WORK REQUEST: Give back every entry below, exactly as written.
───── EXERCISE INPUTS
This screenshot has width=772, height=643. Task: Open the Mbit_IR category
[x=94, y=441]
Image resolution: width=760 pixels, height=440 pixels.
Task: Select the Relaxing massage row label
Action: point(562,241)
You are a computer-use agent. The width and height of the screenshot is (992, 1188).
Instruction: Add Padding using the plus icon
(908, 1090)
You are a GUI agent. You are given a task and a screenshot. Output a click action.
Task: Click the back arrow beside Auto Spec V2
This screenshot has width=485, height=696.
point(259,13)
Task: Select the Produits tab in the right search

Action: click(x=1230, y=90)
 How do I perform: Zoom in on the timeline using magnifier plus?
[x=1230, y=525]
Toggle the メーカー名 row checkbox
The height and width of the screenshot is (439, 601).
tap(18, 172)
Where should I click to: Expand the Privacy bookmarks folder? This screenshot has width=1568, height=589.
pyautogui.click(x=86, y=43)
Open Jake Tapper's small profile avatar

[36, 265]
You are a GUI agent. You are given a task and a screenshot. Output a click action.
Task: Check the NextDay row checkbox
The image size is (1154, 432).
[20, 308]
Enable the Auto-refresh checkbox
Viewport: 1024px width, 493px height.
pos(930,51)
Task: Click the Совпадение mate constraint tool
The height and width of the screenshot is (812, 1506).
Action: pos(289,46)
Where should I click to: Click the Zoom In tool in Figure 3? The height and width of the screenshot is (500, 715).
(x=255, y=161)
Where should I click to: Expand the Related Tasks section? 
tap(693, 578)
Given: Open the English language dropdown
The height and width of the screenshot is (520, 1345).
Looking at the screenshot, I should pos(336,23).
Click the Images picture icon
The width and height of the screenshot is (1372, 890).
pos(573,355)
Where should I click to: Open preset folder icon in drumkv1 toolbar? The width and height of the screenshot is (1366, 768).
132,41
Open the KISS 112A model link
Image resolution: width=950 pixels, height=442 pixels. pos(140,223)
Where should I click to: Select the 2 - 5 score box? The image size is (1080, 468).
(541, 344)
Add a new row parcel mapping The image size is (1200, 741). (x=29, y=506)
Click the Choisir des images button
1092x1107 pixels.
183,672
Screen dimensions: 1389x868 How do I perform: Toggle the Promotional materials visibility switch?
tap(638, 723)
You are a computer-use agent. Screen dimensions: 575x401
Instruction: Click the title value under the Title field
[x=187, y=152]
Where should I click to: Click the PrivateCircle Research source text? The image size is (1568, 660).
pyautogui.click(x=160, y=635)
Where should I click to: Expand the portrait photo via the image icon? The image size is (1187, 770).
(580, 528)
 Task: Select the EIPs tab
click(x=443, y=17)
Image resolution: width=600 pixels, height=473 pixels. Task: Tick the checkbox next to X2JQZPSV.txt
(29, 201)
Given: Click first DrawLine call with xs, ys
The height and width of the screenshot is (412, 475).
──────────
EXERCISE RESULT:
This screenshot has width=772, height=643. Task: Open the Mbit_IR category
[x=94, y=441]
Image resolution: width=760 pixels, height=440 pixels.
Task: Select the Relaxing massage row label
Action: point(562,241)
You are a computer-use agent. The width and height of the screenshot is (992, 1188).
Instruction: Add Padding using the plus icon
(908, 1090)
You are a GUI agent. You are given a task and a screenshot. Output a click action.
Task: Click the back arrow beside Auto Spec V2
This screenshot has width=485, height=696.
point(259,13)
Task: Select the Produits tab in the right search

Action: click(x=1230, y=90)
 How do I perform: Zoom in on the timeline using magnifier plus?
[x=1230, y=525]
Toggle the メーカー名 row checkbox
The height and width of the screenshot is (439, 601).
tap(18, 172)
Where should I click to: Expand the Privacy bookmarks folder? This screenshot has width=1568, height=589.
pyautogui.click(x=86, y=43)
Open Jake Tapper's small profile avatar

[36, 265]
You are a GUI agent. You are given a task and a screenshot. Output a click action.
Task: Check the NextDay row checkbox
The image size is (1154, 432).
[20, 308]
Enable the Auto-refresh checkbox
Viewport: 1024px width, 493px height.
pos(930,51)
Task: Click the Совпадение mate constraint tool
The height and width of the screenshot is (812, 1506).
Action: pos(289,46)
Where should I click to: Click the Zoom In tool in Figure 3? The height and width of the screenshot is (500, 715).
(x=255, y=161)
Where should I click to: Expand the Related Tasks section? 
tap(693, 578)
Given: Open the English language dropdown
The height and width of the screenshot is (520, 1345).
Looking at the screenshot, I should pos(336,23).
Click the Images picture icon
The width and height of the screenshot is (1372, 890).
pos(573,355)
Where should I click to: Open preset folder icon in drumkv1 toolbar? The width and height of the screenshot is (1366, 768).
132,41
Open the KISS 112A model link
Image resolution: width=950 pixels, height=442 pixels. pos(140,223)
Where should I click to: Select the 2 - 5 score box? The image size is (1080, 468).
(541, 344)
Add a new row parcel mapping The image size is (1200, 741). (x=29, y=506)
Click the Choisir des images button
1092x1107 pixels.
183,672
Screen dimensions: 1389x868 How do I perform: Toggle the Promotional materials visibility switch?
tap(638, 723)
You are a computer-use agent. Screen dimensions: 575x401
Instruction: Click the title value under the Title field
[x=187, y=152]
Where should I click to: Click the PrivateCircle Research source text? The image size is (1568, 660).
pyautogui.click(x=160, y=635)
Where should I click to: Expand the portrait photo via the image icon? The image size is (1187, 770).
(580, 528)
 Task: Select the EIPs tab
click(x=443, y=17)
Image resolution: width=600 pixels, height=473 pixels. Task: Tick the checkbox next to X2JQZPSV.txt
(29, 201)
Given: Click first DrawLine call with xs, ys
The height and width of the screenshot is (412, 475).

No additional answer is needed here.